What to work on:
An exact reproduction of the data below is the required answer.

Records shown:
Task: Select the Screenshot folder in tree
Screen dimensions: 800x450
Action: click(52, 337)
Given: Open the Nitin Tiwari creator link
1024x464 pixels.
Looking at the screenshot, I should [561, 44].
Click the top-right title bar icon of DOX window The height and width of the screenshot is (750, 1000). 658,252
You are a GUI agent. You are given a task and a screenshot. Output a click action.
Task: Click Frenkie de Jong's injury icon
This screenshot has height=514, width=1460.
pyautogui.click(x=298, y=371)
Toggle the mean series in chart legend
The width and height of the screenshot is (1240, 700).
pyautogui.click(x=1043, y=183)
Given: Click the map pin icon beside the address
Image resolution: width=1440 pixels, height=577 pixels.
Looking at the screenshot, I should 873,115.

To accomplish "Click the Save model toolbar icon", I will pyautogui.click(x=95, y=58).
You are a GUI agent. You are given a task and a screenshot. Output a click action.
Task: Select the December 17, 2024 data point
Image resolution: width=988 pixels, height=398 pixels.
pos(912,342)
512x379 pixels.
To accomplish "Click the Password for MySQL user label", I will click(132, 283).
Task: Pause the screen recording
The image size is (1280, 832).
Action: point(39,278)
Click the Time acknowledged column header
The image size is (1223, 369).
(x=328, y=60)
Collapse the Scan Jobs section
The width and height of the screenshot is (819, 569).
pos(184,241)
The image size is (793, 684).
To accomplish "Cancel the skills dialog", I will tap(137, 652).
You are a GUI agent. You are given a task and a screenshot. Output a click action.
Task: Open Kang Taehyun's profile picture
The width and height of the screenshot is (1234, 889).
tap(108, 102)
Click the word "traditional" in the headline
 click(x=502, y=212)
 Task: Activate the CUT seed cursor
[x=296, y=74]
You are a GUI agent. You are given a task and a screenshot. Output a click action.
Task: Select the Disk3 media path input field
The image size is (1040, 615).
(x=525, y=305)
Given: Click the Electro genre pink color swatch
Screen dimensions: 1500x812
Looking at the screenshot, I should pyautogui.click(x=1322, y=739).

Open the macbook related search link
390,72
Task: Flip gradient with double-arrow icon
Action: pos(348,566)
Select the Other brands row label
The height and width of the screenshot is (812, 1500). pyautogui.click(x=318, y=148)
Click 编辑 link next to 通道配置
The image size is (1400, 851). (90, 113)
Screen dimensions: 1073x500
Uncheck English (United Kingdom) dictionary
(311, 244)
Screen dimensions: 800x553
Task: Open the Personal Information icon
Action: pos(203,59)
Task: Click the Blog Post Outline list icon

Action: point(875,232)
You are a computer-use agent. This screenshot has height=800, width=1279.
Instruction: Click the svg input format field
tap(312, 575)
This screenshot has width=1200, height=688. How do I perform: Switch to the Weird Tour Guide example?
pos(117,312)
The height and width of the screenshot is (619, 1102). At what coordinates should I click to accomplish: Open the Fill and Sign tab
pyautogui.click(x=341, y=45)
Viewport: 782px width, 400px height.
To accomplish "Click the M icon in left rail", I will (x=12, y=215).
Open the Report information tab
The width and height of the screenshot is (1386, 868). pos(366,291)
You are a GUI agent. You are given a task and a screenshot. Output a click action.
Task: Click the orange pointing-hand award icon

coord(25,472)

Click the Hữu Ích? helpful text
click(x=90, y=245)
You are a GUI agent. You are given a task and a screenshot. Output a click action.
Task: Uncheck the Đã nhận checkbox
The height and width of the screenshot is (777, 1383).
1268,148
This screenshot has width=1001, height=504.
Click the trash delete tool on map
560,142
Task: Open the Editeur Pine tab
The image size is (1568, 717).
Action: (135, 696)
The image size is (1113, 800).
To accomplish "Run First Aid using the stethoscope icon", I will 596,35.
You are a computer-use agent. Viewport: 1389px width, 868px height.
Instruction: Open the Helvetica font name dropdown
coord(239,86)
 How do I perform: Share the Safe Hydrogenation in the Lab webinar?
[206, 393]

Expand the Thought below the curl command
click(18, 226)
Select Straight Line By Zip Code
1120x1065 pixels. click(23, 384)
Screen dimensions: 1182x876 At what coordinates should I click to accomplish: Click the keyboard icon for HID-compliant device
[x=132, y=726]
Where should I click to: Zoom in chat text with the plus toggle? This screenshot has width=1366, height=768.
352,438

Answer space:
Task: Select the Screenshot folder in tree
Screen dimensions: 800x450
Action: click(52, 337)
Given: Open the Nitin Tiwari creator link
1024x464 pixels.
Looking at the screenshot, I should [561, 44].
Click the top-right title bar icon of DOX window The height and width of the screenshot is (750, 1000). 658,252
You are a GUI agent. You are given a task and a screenshot. Output a click action.
Task: Click Frenkie de Jong's injury icon
This screenshot has height=514, width=1460.
pyautogui.click(x=298, y=371)
Toggle the mean series in chart legend
The width and height of the screenshot is (1240, 700).
pyautogui.click(x=1043, y=183)
Given: Click the map pin icon beside the address
Image resolution: width=1440 pixels, height=577 pixels.
Looking at the screenshot, I should 873,115.

To accomplish "Click the Save model toolbar icon", I will pyautogui.click(x=95, y=58).
You are a GUI agent. You are given a task and a screenshot. Output a click action.
Task: Select the December 17, 2024 data point
Image resolution: width=988 pixels, height=398 pixels.
pos(912,342)
512x379 pixels.
To accomplish "Click the Password for MySQL user label", I will click(132, 283).
Task: Pause the screen recording
The image size is (1280, 832).
Action: point(39,278)
Click the Time acknowledged column header
The image size is (1223, 369).
(x=328, y=60)
Collapse the Scan Jobs section
The width and height of the screenshot is (819, 569).
pos(184,241)
The image size is (793, 684).
To accomplish "Cancel the skills dialog", I will tap(137, 652).
You are a GUI agent. You are given a task and a screenshot. Output a click action.
Task: Open Kang Taehyun's profile picture
The width and height of the screenshot is (1234, 889).
tap(108, 102)
Click the word "traditional" in the headline
 click(x=502, y=212)
 Task: Activate the CUT seed cursor
[x=296, y=74]
You are a GUI agent. You are given a task and a screenshot. Output a click action.
Task: Select the Disk3 media path input field
The image size is (1040, 615).
(x=525, y=305)
Given: Click the Electro genre pink color swatch
Screen dimensions: 1500x812
Looking at the screenshot, I should pyautogui.click(x=1322, y=739).

Open the macbook related search link
390,72
Task: Flip gradient with double-arrow icon
Action: pos(348,566)
Select the Other brands row label
The height and width of the screenshot is (812, 1500). pyautogui.click(x=318, y=148)
Click 编辑 link next to 通道配置
The image size is (1400, 851). (90, 113)
Screen dimensions: 1073x500
Uncheck English (United Kingdom) dictionary
(311, 244)
Screen dimensions: 800x553
Task: Open the Personal Information icon
Action: pos(203,59)
Task: Click the Blog Post Outline list icon

Action: point(875,232)
You are a computer-use agent. This screenshot has height=800, width=1279.
Instruction: Click the svg input format field
tap(312, 575)
This screenshot has width=1200, height=688. How do I perform: Switch to the Weird Tour Guide example?
pos(117,312)
The height and width of the screenshot is (619, 1102). At what coordinates should I click to accomplish: Open the Fill and Sign tab
pyautogui.click(x=341, y=45)
Viewport: 782px width, 400px height.
To accomplish "Click the M icon in left rail", I will (x=12, y=215).
Open the Report information tab
The width and height of the screenshot is (1386, 868). pos(366,291)
You are a GUI agent. You are given a task and a screenshot. Output a click action.
Task: Click the orange pointing-hand award icon

coord(25,472)

Click the Hữu Ích? helpful text
click(x=90, y=245)
You are a GUI agent. You are given a task and a screenshot. Output a click action.
Task: Uncheck the Đã nhận checkbox
The height and width of the screenshot is (777, 1383).
1268,148
This screenshot has width=1001, height=504.
Click the trash delete tool on map
560,142
Task: Open the Editeur Pine tab
The image size is (1568, 717).
Action: (135, 696)
The image size is (1113, 800).
To accomplish "Run First Aid using the stethoscope icon", I will 596,35.
You are a computer-use agent. Viewport: 1389px width, 868px height.
Instruction: Open the Helvetica font name dropdown
coord(239,86)
 How do I perform: Share the Safe Hydrogenation in the Lab webinar?
[206, 393]

Expand the Thought below the curl command
click(18, 226)
Select Straight Line By Zip Code
1120x1065 pixels. click(23, 384)
Screen dimensions: 1182x876 At what coordinates should I click to accomplish: Click the keyboard icon for HID-compliant device
[x=132, y=726]
Where should I click to: Zoom in chat text with the plus toggle? This screenshot has width=1366, height=768.
352,438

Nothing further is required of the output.